153 - 3 - sp_WhoIsActive

As you may see, I got quickly interesting information about the blocking leaders including session_id, the application name and the command executed as this moment. But the interesting part of this story was to get a request_id to NULL as well as a status value to SLEEPING. After some researches, having these values indicate likely that SQL Server has completed the command and the connection is waiting for the next command to come from the client. In addition, looking at the open_tran_count value (=1) confirmed the transaction was still opened. We started monitoring the transaction a couple of minutes to see if the application could manage to commit (or to rollback) the transaction but nothing happened. So, we had to kill the corresponding session to get back to a normal situation. A few minutes later, the situation came back with the same pattern and we applied the same temporary fix (KILL session).
The next step consisted in discussing with the DEV team to fix this annoying issue once and for all. We managed to reproduce this scenario in DEV environment, but it was not clear what happened exactly inside the application because we got not specific errors even when looking at the tracing infrastructure. To help the DEV team investigating the issue, we decided to create a special extended event session that both monitor all activity scoped to the concerned application and the transactions that remain open during the tracing timeframe. Events will be easily correlated relying on causality tracking capabilities of extended events.

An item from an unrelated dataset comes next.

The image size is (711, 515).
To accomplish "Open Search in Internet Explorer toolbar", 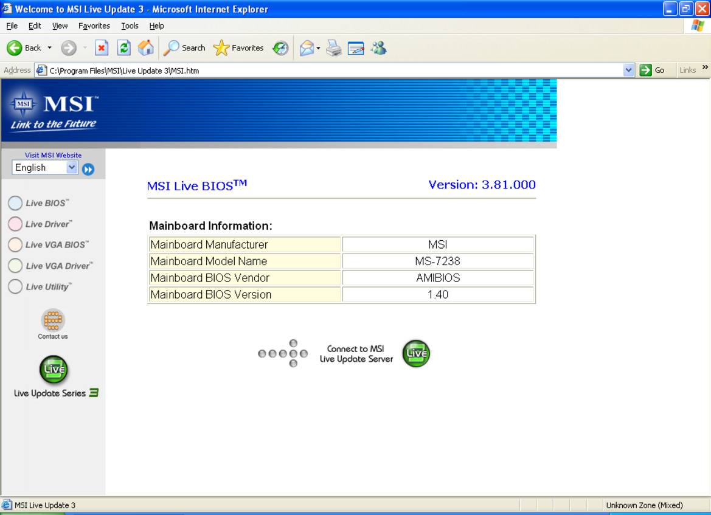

So, the extended event session used two targets including the Event File and Histogram. Respectively, the first one was intended to write workload activity into a file on disk and the second one aimed identifying quickly opened transactions.

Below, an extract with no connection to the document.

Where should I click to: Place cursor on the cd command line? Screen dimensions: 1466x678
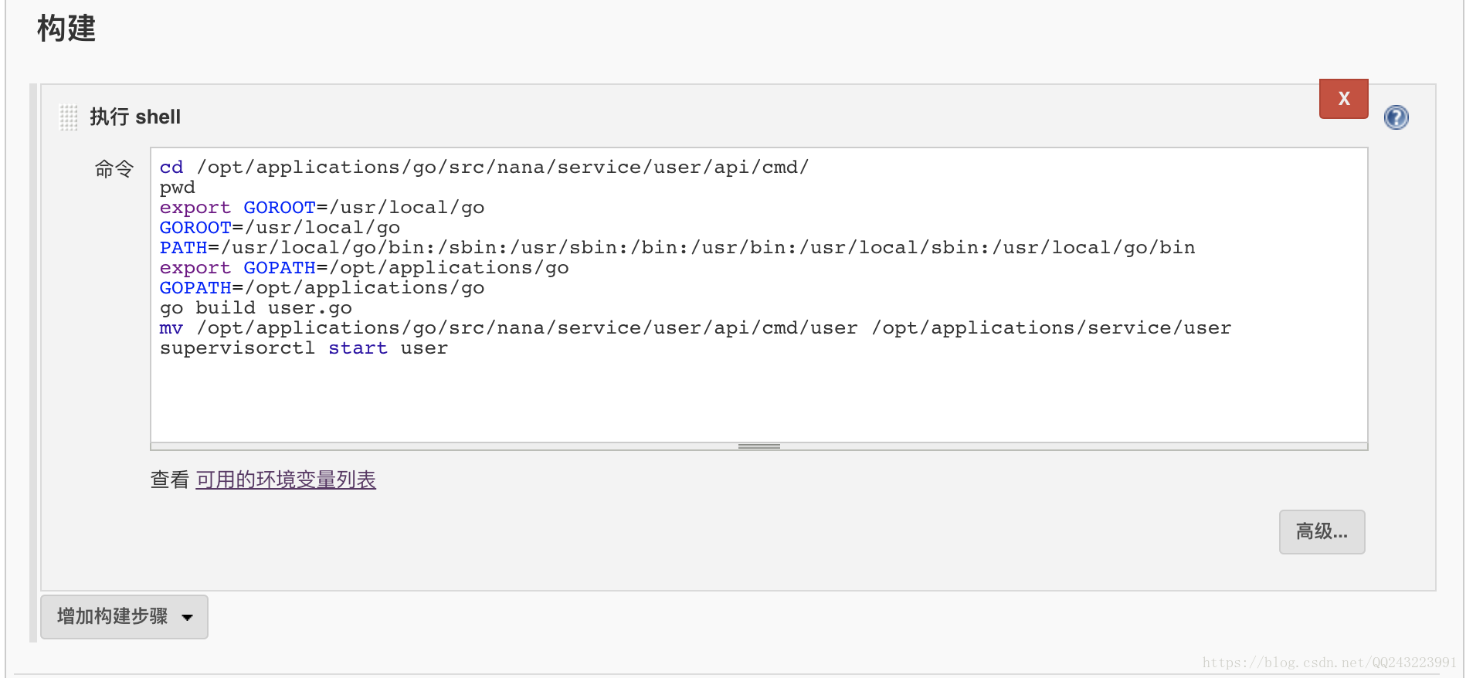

CREATE EVENT SESSION [OrphanedTransactionHunter] ON SERVER
ADD EVENT sqlserver.database_transaction_begin(
    ACTION(sqlserver.database_id,sqlserver.session_id,sqlserver.tsql_stack)),
ADD EVENT sqlserver.database_transaction_end(
    ACTION(sqlserver.database_id,sqlserver.session_id,sqlserver.tsql_stack)),
ADD EVENT sqlserver.error_reported(
    ACTION(sqlserver.database_id,sqlserver.session_id,sqlserver.tsql_stack)),
ADD EVENT sqlserver.module_end(
    ACTION(sqlserver.database_id,sqlserver.session_id,sqlserver.tsql_stack)),
ADD EVENT sqlserver.module_start(
    ACTION(sqlserver.database_id,sqlserver.session_id,sqlserver.sql_text,sqlserver.tsql_stack)),
ADD EVENT sqlserver.rpc_completed(
    ACTION(sqlserver.database_id,sqlserver.session_id,sqlserver.tsql_stack)),
ADD EVENT sqlserver.rpc_starting(
    ACTION(sqlserver.database_id,sqlserver.session_id,sqlserver.sql_text,sqlserver.tsql_stack)),
ADD EVENT sqlserver.sp_statement_completed(
    ACTION(sqlserver.database_id,sqlserver.session_id,sqlserver.tsql_stack)),
ADD EVENT sqlserver.sp_statement_starting(
    ACTION(sqlserver.database_id,sqlserver.session_id,sqlserver.sql_text,sqlserver.tsql_stack)),
ADD EVENT sqlserver.sql_statement_completed(
    ACTION(sqlserver.database_id,sqlserver.session_id,sqlserver.tsql_stack)),
ADD EVENT sqlserver.sql_statement_starting(
    ACTION(sqlserver.database_id,sqlserver.session_id,sqlserver.sql_text,sqlserver.tsql_stack))
ADD TARGET package0.event_file(SET filename=N'OrphanedTransactionHunter'),
ADD TARGET package0.pair_matching(SET begin_event=N'sqlserver.database_transaction_begin',begin_matching_actions=N'sqlserver.session_id',end_event=N'sqlserver.database_transaction_end',end_matching_actions=N'sqlserver.session_id',respond_to_memory_pressure=(1))
WITH (MAX_MEMORY=4096 KB,EVENT_RETENTION_MODE=ALLOW_SINGLE_EVENT_LOSS,MAX_DISPATCH_LATENCY=5 SECONDS,MAX_EVENT_SIZE=0 KB,MEMORY_PARTITION_MODE=NONE,TRACK_CAUSALITY=ON,STARTUP_STATE=OFF)
GO

The outputs were as follows:

> Target histogram (with opened transactions)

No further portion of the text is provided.